I’m working on a drill going as hard as I can against four assailants, winded, tired and ready to give up, when I trip over my own feet and I land hard on my own keister.
Somehow, I've twisted my ankle with the fall and can't seem to get up. The instructor
makes a beeline towards me and I’m relieved to have someone assist me to my feet. He
hovers over me and in the loudest voice he can muster he yells at me and says,
“Get Up, GEt Up, GET UP!!!”
Aside from the point that I don’t particularly like getting yelled at,“I’m
SHOCKED!” and then I’m thinking to myself, “HOW—RUDE! How DARE he not help a lady in need.”
This was my mindset before I discovered that he really was helping me, I just didn’t know it at the time. Again, I was new to Krav Maga, and I didn’t understand the concept of, first, all the yelling, and second of all, the importance of getting right back on your feet after you’ve fallen hard on the floor. I’m not applying this merely to fighting when practicing drills, although that’s always a good idea; rather, his words have deeper meaning for me now than ever before.
So much has happened in the last six years of my life that I’m now finding myself at a crossroads. For reasons I cannot disclose, I’m going through a major change in my life. The journey is not without its difficulties, there has been a lot of pain that has come with it, and nothing brings more anxiety than venturing into the unknown. Trust me when I say that that has been my biggest challenge when I’m so use to setting goals and knowing clearly how I’m going to accomplish them. This obstacle has detoured me from writing and practicing Krav Maga as much as I'm accustomed to, but it hasn’t stopped me. I simply have to make it a bigger point to find time for it when I can, adapt to the changes and keep going.
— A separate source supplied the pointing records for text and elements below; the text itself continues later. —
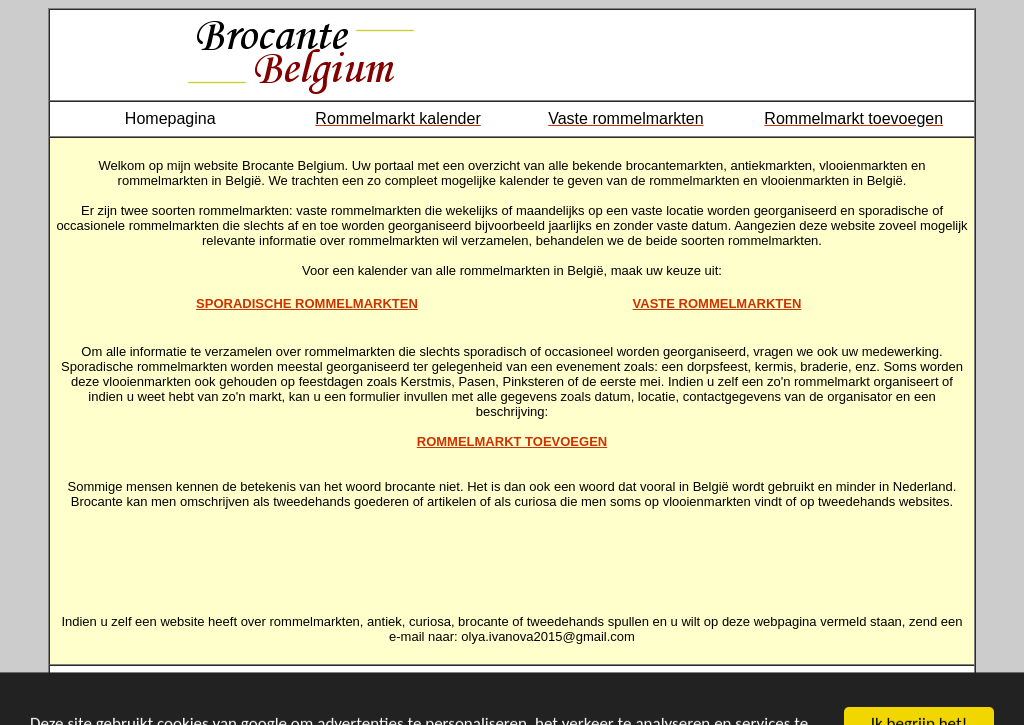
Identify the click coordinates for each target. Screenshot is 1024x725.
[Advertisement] (512, 554)
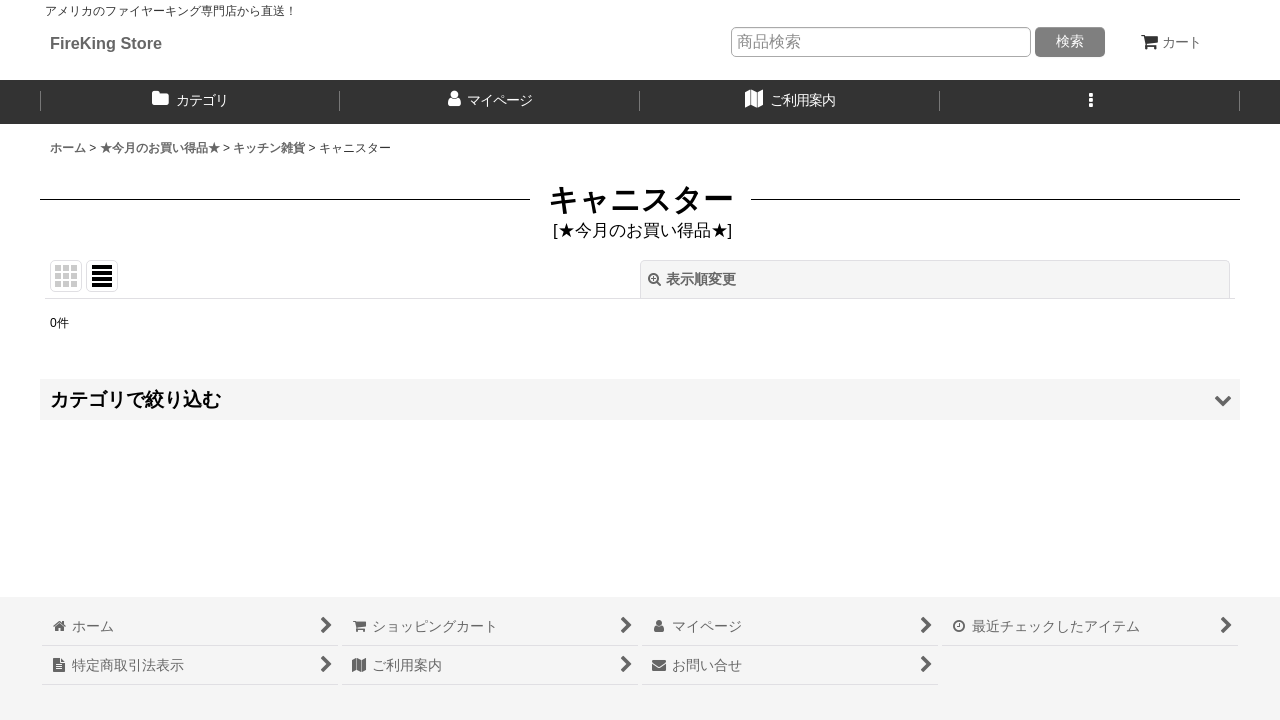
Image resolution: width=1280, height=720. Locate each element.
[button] (1090, 102)
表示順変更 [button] (692, 279)
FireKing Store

There was a time when I was in the midst of this crisis when I was at my lowest, literally down on the floor, feeling isolated and completely helpless, but then something magical happened. I heard the yelling,
“Get... Up... GEt Up... GET UP!!!”
I understood it all. It made sense. I got up. I did what I needed to do to survive what was I going through and kept moving forward. If you are finding yourself in that position right now, no matter what, Get Up, GEt Up, GET UP!!! Give yourself a good hard kick in the rear and do something about your situation. Don’t stay there in the pit of despair. It’s painful, I know. Give yourself time to process the pain, learn from your mistakes, make amends for them if you are able to, and if not, use it as a life lesson, but Get Up, GEt Up, GET UP!!!